Faktor dan tingkat dari eksperimen dapat di lihat pada tabel dibawah ini.

Tabel 3. 1 Faktor dan tingkat eksperimen

Untuk cutting speed menentukan harga v berpengaruh terhadap kecepatan putaran benda kerja. Persamaan nya...

Faktor dan tingkat penelitian ini dapat dilihat pada tabel 3.2. Dengan menggunakan faktor full factorial, untuk 3 faktor dan 2 tingkat diatas maka terdapat sebanyak 23=8 variasi eksperimen dengan 3 kali pengulangan.

Tabel 3. 2 Disain percobaan3.2 Populasi dan Sampel

PopulasiBaja bahan material St.37

Sampel

Baja bahan material St.37 batang pejal 50 x 100 mm sebanyak 24 buah.

3.3 Instumen Penelitian

Alat dan bahan yang digunakan.3.3.1Alat yang digunakan

Mesin bubut maximat V13 Digital Surface Analyzer Pahat yang digunakan pahat kyocera type DCMT11T304XQ bahan

CVD coated carbide.
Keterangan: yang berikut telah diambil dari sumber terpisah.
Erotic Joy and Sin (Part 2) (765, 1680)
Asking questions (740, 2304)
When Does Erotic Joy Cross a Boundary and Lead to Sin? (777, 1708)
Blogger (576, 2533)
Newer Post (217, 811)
Tool holder yang digunakan SDNCN 1010 F11 sudut bebas cekam

62,5o.

3.3.1 Bahan yang digunakan

Material St.37 berbentuk batang pejal 50 x 100 mm, sebanyak 24 buah.

3.4 Teknik Pengumpulan Data

Teknik pengumpulan datanya adalah observasi, dimana data diperoleh setelah dilakukan pengukuran kekasaran permukaan, dan pengamatan hasil pembubutan pada kekasaran permukaannya.

3.5 Teknik Analisis Data

Teknik analisis data adalah statistik dengan menggunakan metode regresi linier berganda. Variabel bebas nya adalah kondisi pemotongan(dalam pemotongan,laju pemakanan, dan kecepatan potong) yang mempengaruhi variabel dependennya yaitu kekasaran permukaannya.